-- start PASSAGE PROVIDED --

Laidback, colourful, and fun, the watch industry is embraced relaxed summer vibes this month
The clock is winding down on summer, and it’s time to soak in the last of long, lazy days spent boating on your favourite body of water or lounging in the backyard mixing up your favourite tiki cocktail. We’ve been loving how the watch industry has fully embraced the summer energy with each model released this season.
‘The watches are decidedly fun, not taking themselves too seriously, from materials to colours and complications. Hublot has given us some great pastel blue, while Zenith is going pure white ceramic. These are the feel-good timepieces we all crave in the throes of spa-center vacations and neighbourhood barbecues. Here the most interesting watches launched in July, from TAG Heuer’s latest Carrera to Zenith’s newest Defy.
Hublot x Argentine Football Association (AFA)
Hublot is known for some of its wild collabs, like the gothic watch its released with Depeche Mode earlier this year. Who knows what mashups may be in store for the brand as Julien Tornare replaces Ricardo Guadalupeas as CEO, but one thing’s for certain: Hublot’s love of soccer will endure. The brand’s work with the Argentine Football Association (AFA) goes back to 2010 with the Big Bang Maradona Limited Edition. Just over a decade later, Hublot and the AFA solidified their partnership right before Argentina notched its third win at the World Cup in 2022. In celebration, the pair released another limited-edition Big Bang. Now, the duo is back with the first series of mechanical chronographs exclusively for the AFA, including two Big Bang Unicos (one in titanium and one in King Gold) as well as a Classic Fusion. All three models prominently highlight the chronograph—the ultimate complication for any sporting event—with the Big Bangs housing the latest-generation Unico Manufacture movement (the HUB1280) while the Classic Fusion houses the HUB1143. In addition, all three models feature Argentina’s signature blue colour scheme, with the two Big Bangs rendered in the team’s home kit in sky blue and the Classic Fusion in the team’s navy blue for away matches.

-- end PASSAGE PROVIDED --

> [WRITTEN REQUEST 1]
Rewrite the watch article from "Laidback, colourful, and" to "Zenith’s newest Defy.", swapping "summer" for "spring" throughout.
> [WRITTEN REQUEST 2]
Write the next part of the article on July's watch releases, picking up after its final sentence.

-- start RECORDED DATA --

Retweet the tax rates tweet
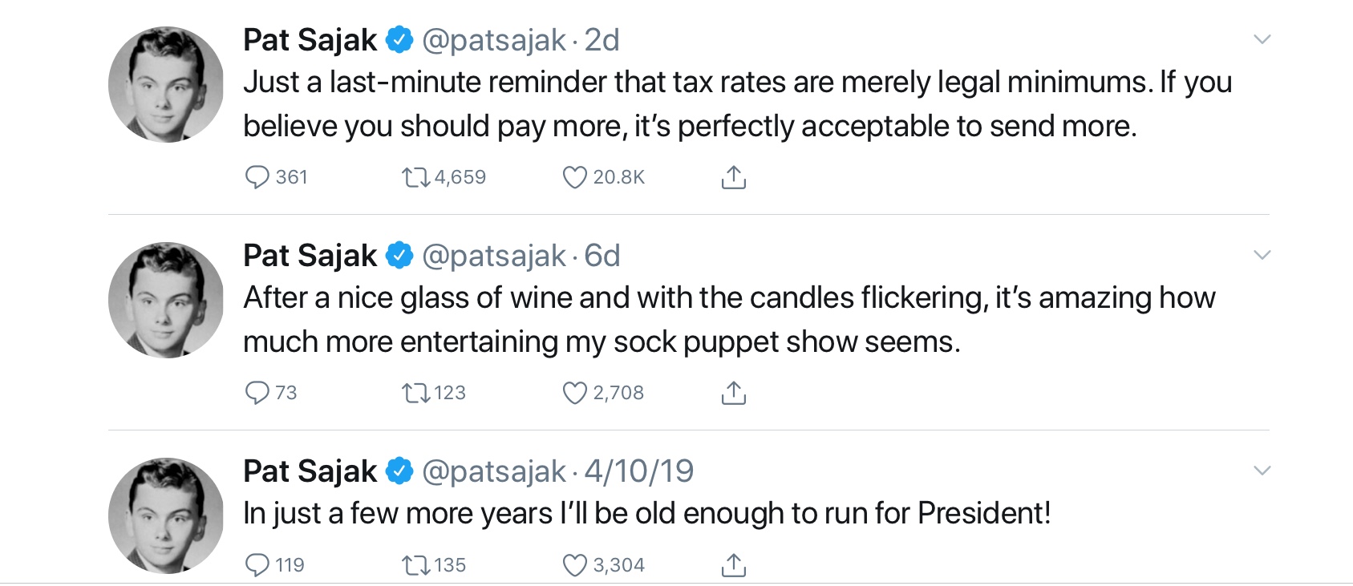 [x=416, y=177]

-- end RECORDED DATA --
-- start RECORDED DATA --

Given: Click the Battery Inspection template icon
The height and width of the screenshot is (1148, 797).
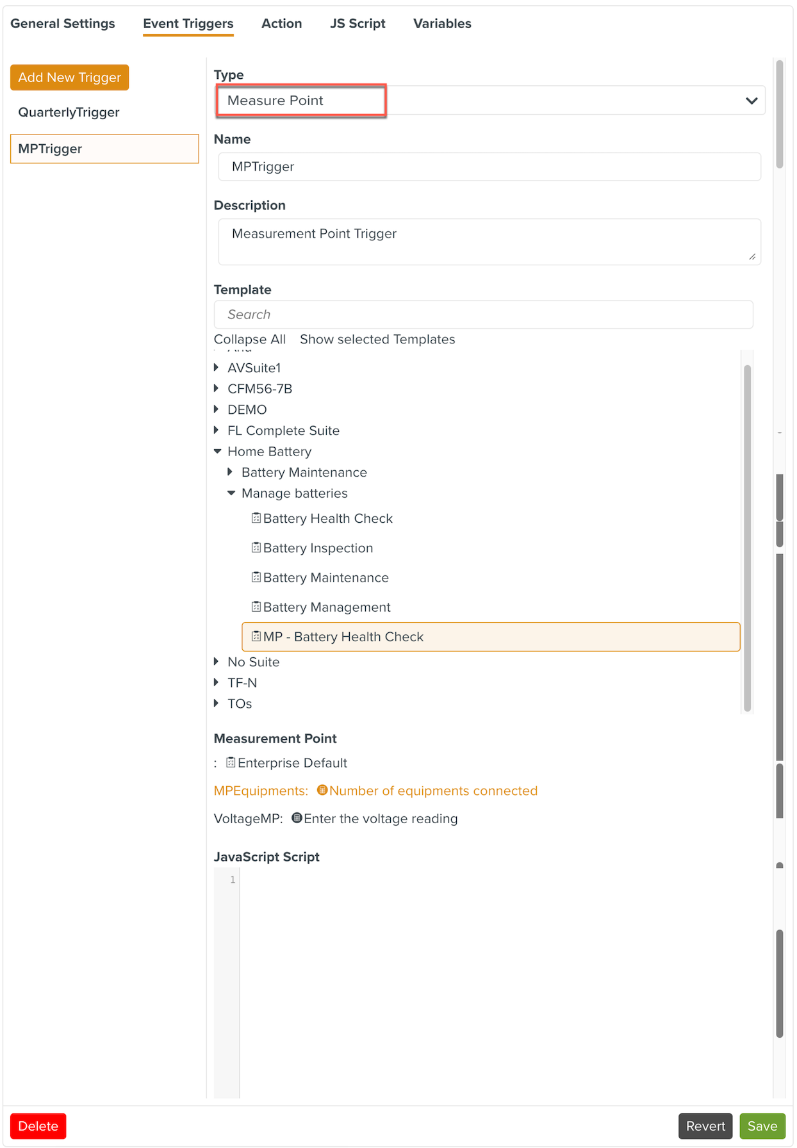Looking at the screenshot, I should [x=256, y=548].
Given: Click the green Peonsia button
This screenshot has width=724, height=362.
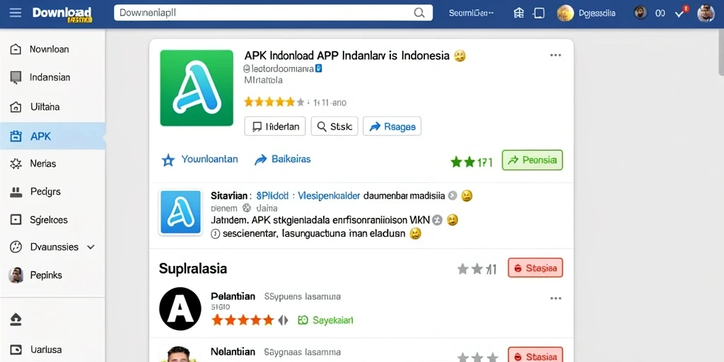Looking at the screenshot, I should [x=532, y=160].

-- end RECORDED DATA --

> [FINAL RESULT 1]
Laidback, colourful, and fun, the watch industry is embraced relaxed spring vibes this month
The clock is winding down on spring, and it’s time to soak in the last of long, lazy days spent boating on your favourite body of water or lounging in the backyard mixing up your favourite tiki cocktail. We’ve been loving how the watch industry has fully embraced the spring energy with each model released this season.
‘The watches are decidedly fun, not taking themselves too seriously, from materials to colours and complications. Hublot has given us some great pastel blue, while Zenith is going pure white ceramic. These are the feel-good timepieces we all crave in the throes of spa-center vacations and neighbourhood barbecues. Here the most interesting watches launched in July, from TAG Heuer’s latest Carrera to Zenith’s newest Defy.

> [FINAL RESULT 2]
Big Bang King Gold, US$38,700
Big Bang Titanium, US$22,900
Classic Fusion, US$15,400
Zenith Defy Skyline Skeleton White Ceramic
In the past year alone, we’ve seen Zenith iterate on its popular Defy collection from a two-tone collaborative edition with legendary DJ Carl Coxto a fully mirror polished version. Last summer, we even saw the brand get playful with two rainbow variations of the Defy. Zenith’s latest update to the line makes the brand’s quintessential sport watch ideal for the season. With its breezy, lightweight construction and beach-ready colour palette, the Defy Skyline Skeleton White Ceramic is an effortless choice for your next vacation. Here, you get the first Defy Skyline ever rendered entirely in ceramic from the case to the bracelet. In addition, it features a blue skeletonized dial revealing Zenith’s iconic El Primero movement, the 3620 SK to be exact. Taking center stage at six o’clock, you have Zenith’s latest illustration of its ultra-precise caliber thanks to the constant 1/10th of a second running indicator in lieu of a traditional seconds subdial.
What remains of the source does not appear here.